Collection entries:
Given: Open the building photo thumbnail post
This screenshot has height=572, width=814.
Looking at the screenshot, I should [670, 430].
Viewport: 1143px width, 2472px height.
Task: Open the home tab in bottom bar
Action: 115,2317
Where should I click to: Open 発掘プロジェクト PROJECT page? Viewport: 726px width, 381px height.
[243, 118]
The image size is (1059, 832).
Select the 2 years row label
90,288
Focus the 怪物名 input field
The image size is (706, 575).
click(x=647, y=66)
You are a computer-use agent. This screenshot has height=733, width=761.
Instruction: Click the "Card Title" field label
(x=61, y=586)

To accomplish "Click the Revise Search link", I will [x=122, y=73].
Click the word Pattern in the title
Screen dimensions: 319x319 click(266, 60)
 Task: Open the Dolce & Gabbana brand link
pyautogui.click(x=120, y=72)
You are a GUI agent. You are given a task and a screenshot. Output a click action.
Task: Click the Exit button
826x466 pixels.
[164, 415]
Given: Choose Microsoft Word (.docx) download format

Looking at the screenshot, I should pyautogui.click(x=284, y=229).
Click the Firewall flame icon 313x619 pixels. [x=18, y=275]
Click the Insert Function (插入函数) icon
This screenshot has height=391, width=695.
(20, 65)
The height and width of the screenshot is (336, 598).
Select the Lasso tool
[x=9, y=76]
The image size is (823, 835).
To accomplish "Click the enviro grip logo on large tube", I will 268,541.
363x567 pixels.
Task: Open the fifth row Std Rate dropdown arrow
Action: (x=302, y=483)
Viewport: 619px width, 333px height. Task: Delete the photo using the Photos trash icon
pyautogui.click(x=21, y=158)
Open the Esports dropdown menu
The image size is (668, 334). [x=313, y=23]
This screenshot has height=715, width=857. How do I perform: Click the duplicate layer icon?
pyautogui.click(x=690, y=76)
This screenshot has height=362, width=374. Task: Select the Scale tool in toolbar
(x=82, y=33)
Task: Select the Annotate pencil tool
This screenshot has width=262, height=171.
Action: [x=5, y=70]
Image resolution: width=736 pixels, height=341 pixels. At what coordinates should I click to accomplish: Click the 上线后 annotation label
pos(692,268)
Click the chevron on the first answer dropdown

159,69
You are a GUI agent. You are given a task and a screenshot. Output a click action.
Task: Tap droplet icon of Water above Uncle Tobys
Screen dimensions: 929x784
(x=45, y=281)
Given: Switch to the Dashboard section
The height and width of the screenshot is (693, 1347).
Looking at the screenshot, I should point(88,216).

• **About this exercise**
The full set of lines above should be retyped without a single change.

• **Answer to this problem**
Given: Open the building photo thumbnail post
This screenshot has height=572, width=814.
Looking at the screenshot, I should [670, 430].
Viewport: 1143px width, 2472px height.
Task: Open the home tab in bottom bar
Action: 115,2317
Where should I click to: Open 発掘プロジェクト PROJECT page? Viewport: 726px width, 381px height.
[243, 118]
The image size is (1059, 832).
Select the 2 years row label
90,288
Focus the 怪物名 input field
The image size is (706, 575).
click(x=647, y=66)
You are a computer-use agent. This screenshot has height=733, width=761.
Instruction: Click the "Card Title" field label
(x=61, y=586)

To accomplish "Click the Revise Search link", I will [x=122, y=73].
Click the word Pattern in the title
Screen dimensions: 319x319 click(266, 60)
 Task: Open the Dolce & Gabbana brand link
pyautogui.click(x=120, y=72)
You are a GUI agent. You are given a task and a screenshot. Output a click action.
Task: Click the Exit button
826x466 pixels.
[164, 415]
Given: Choose Microsoft Word (.docx) download format

Looking at the screenshot, I should pyautogui.click(x=284, y=229).
Click the Firewall flame icon 313x619 pixels. [x=18, y=275]
Click the Insert Function (插入函数) icon
This screenshot has height=391, width=695.
(20, 65)
The height and width of the screenshot is (336, 598).
Select the Lasso tool
[x=9, y=76]
The image size is (823, 835).
To accomplish "Click the enviro grip logo on large tube", I will 268,541.
363x567 pixels.
Task: Open the fifth row Std Rate dropdown arrow
Action: (x=302, y=483)
Viewport: 619px width, 333px height. Task: Delete the photo using the Photos trash icon
pyautogui.click(x=21, y=158)
Open the Esports dropdown menu
The image size is (668, 334). [x=313, y=23]
This screenshot has height=715, width=857. How do I perform: Click the duplicate layer icon?
pyautogui.click(x=690, y=76)
This screenshot has height=362, width=374. Task: Select the Scale tool in toolbar
(x=82, y=33)
Task: Select the Annotate pencil tool
This screenshot has width=262, height=171.
Action: [x=5, y=70]
Image resolution: width=736 pixels, height=341 pixels. At what coordinates should I click to accomplish: Click the 上线后 annotation label
pos(692,268)
Click the chevron on the first answer dropdown

159,69
You are a GUI agent. You are given a task and a screenshot. Output a click action.
Task: Tap droplet icon of Water above Uncle Tobys
Screen dimensions: 929x784
(x=45, y=281)
Given: Switch to the Dashboard section
The height and width of the screenshot is (693, 1347).
Looking at the screenshot, I should point(88,216).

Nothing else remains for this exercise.